Provided entries.

* * * *

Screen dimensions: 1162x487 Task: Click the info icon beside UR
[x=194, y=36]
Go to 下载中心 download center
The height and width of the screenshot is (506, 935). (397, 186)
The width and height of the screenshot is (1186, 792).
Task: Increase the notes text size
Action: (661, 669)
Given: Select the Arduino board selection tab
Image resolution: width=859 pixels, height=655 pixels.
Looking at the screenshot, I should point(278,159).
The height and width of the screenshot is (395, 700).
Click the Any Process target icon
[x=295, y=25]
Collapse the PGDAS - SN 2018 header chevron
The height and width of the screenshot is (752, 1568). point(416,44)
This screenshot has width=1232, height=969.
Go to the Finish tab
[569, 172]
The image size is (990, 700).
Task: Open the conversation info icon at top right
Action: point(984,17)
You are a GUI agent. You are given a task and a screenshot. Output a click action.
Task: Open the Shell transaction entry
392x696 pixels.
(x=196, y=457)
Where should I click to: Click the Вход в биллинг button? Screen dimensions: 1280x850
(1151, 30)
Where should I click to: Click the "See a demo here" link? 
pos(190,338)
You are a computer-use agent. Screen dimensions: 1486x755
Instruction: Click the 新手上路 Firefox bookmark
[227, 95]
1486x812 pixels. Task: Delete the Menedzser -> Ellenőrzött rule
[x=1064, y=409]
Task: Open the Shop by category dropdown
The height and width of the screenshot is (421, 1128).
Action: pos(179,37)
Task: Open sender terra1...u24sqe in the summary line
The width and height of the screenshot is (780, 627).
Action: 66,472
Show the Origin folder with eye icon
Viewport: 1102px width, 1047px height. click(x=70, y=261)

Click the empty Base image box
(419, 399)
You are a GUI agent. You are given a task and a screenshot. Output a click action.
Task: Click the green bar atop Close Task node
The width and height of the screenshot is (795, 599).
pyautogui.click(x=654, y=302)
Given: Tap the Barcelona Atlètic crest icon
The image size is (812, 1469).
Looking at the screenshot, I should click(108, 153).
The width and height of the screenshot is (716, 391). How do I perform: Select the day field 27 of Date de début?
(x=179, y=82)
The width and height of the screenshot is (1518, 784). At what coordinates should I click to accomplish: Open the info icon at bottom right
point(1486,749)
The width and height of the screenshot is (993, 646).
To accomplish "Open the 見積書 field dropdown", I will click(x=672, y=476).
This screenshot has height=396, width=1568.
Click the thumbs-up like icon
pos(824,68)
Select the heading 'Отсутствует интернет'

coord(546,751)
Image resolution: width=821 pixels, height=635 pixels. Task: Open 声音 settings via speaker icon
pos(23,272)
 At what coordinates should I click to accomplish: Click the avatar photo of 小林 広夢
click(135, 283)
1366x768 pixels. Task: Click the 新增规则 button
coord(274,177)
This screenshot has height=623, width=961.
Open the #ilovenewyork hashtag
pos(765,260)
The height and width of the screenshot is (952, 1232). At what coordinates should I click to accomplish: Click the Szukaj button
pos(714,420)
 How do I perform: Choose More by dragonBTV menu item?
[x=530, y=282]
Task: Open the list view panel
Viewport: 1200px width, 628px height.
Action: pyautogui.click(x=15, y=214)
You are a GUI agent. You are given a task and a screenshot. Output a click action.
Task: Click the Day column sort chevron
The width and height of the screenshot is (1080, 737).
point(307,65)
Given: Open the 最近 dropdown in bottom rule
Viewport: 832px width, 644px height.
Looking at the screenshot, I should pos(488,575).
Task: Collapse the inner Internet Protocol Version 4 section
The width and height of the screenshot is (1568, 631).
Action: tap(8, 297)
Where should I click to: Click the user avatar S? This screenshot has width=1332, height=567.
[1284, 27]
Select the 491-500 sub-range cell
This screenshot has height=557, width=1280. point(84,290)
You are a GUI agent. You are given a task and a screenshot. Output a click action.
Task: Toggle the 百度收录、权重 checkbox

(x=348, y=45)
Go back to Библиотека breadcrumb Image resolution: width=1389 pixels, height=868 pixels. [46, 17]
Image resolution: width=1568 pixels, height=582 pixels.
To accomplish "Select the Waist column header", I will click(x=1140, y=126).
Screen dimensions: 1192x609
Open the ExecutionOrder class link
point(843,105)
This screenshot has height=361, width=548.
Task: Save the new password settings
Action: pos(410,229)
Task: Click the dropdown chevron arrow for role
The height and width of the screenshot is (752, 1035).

* * * *

Task.
Give the data back exactly as it stands.

Exercise output.
Screen dimensions: 1162x487 Task: Click the info icon beside UR
[x=194, y=36]
Go to 下载中心 download center
The height and width of the screenshot is (506, 935). (397, 186)
The width and height of the screenshot is (1186, 792).
Task: Increase the notes text size
Action: (661, 669)
Given: Select the Arduino board selection tab
Image resolution: width=859 pixels, height=655 pixels.
Looking at the screenshot, I should point(278,159).
The height and width of the screenshot is (395, 700).
Click the Any Process target icon
[x=295, y=25]
Collapse the PGDAS - SN 2018 header chevron
The height and width of the screenshot is (752, 1568). point(416,44)
This screenshot has width=1232, height=969.
Go to the Finish tab
[569, 172]
The image size is (990, 700).
Task: Open the conversation info icon at top right
Action: point(984,17)
You are a GUI agent. You are given a task and a screenshot. Output a click action.
Task: Open the Shell transaction entry
392x696 pixels.
(x=196, y=457)
Where should I click to: Click the Вход в биллинг button? Screen dimensions: 1280x850
(1151, 30)
Where should I click to: Click the "See a demo here" link? 
pos(190,338)
You are a computer-use agent. Screen dimensions: 1486x755
Instruction: Click the 新手上路 Firefox bookmark
[227, 95]
1486x812 pixels. Task: Delete the Menedzser -> Ellenőrzött rule
[x=1064, y=409]
Task: Open the Shop by category dropdown
The height and width of the screenshot is (421, 1128).
Action: pos(179,37)
Task: Open sender terra1...u24sqe in the summary line
The width and height of the screenshot is (780, 627).
Action: 66,472
Show the Origin folder with eye icon
Viewport: 1102px width, 1047px height. click(x=70, y=261)

Click the empty Base image box
(419, 399)
You are a GUI agent. You are given a task and a screenshot. Output a click action.
Task: Click the green bar atop Close Task node
The width and height of the screenshot is (795, 599).
pyautogui.click(x=654, y=302)
Given: Tap the Barcelona Atlètic crest icon
The image size is (812, 1469).
Looking at the screenshot, I should click(108, 153).
The width and height of the screenshot is (716, 391). How do I perform: Select the day field 27 of Date de début?
(x=179, y=82)
The width and height of the screenshot is (1518, 784). At what coordinates should I click to accomplish: Open the info icon at bottom right
point(1486,749)
The width and height of the screenshot is (993, 646).
To accomplish "Open the 見積書 field dropdown", I will click(x=672, y=476).
This screenshot has height=396, width=1568.
Click the thumbs-up like icon
pos(824,68)
Select the heading 'Отсутствует интернет'

coord(546,751)
Image resolution: width=821 pixels, height=635 pixels. Task: Open 声音 settings via speaker icon
pos(23,272)
 At what coordinates should I click to accomplish: Click the avatar photo of 小林 広夢
click(135, 283)
1366x768 pixels. Task: Click the 新增规则 button
coord(274,177)
This screenshot has height=623, width=961.
Open the #ilovenewyork hashtag
pos(765,260)
The height and width of the screenshot is (952, 1232). At what coordinates should I click to accomplish: Click the Szukaj button
pos(714,420)
 How do I perform: Choose More by dragonBTV menu item?
[x=530, y=282]
Task: Open the list view panel
Viewport: 1200px width, 628px height.
Action: pyautogui.click(x=15, y=214)
You are a GUI agent. You are given a task and a screenshot. Output a click action.
Task: Click the Day column sort chevron
The width and height of the screenshot is (1080, 737).
point(307,65)
Given: Open the 最近 dropdown in bottom rule
Viewport: 832px width, 644px height.
Looking at the screenshot, I should pos(488,575).
Task: Collapse the inner Internet Protocol Version 4 section
The width and height of the screenshot is (1568, 631).
Action: tap(8, 297)
Where should I click to: Click the user avatar S? This screenshot has width=1332, height=567.
[1284, 27]
Select the 491-500 sub-range cell
This screenshot has height=557, width=1280. point(84,290)
You are a GUI agent. You are given a task and a screenshot. Output a click action.
Task: Toggle the 百度收录、权重 checkbox

(x=348, y=45)
Go back to Библиотека breadcrumb Image resolution: width=1389 pixels, height=868 pixels. [46, 17]
Image resolution: width=1568 pixels, height=582 pixels.
To accomplish "Select the Waist column header", I will click(x=1140, y=126).
Screen dimensions: 1192x609
Open the ExecutionOrder class link
point(843,105)
This screenshot has height=361, width=548.
Task: Save the new password settings
Action: pos(410,229)
Task: Click the dropdown chevron arrow for role
The height and width of the screenshot is (752, 1035).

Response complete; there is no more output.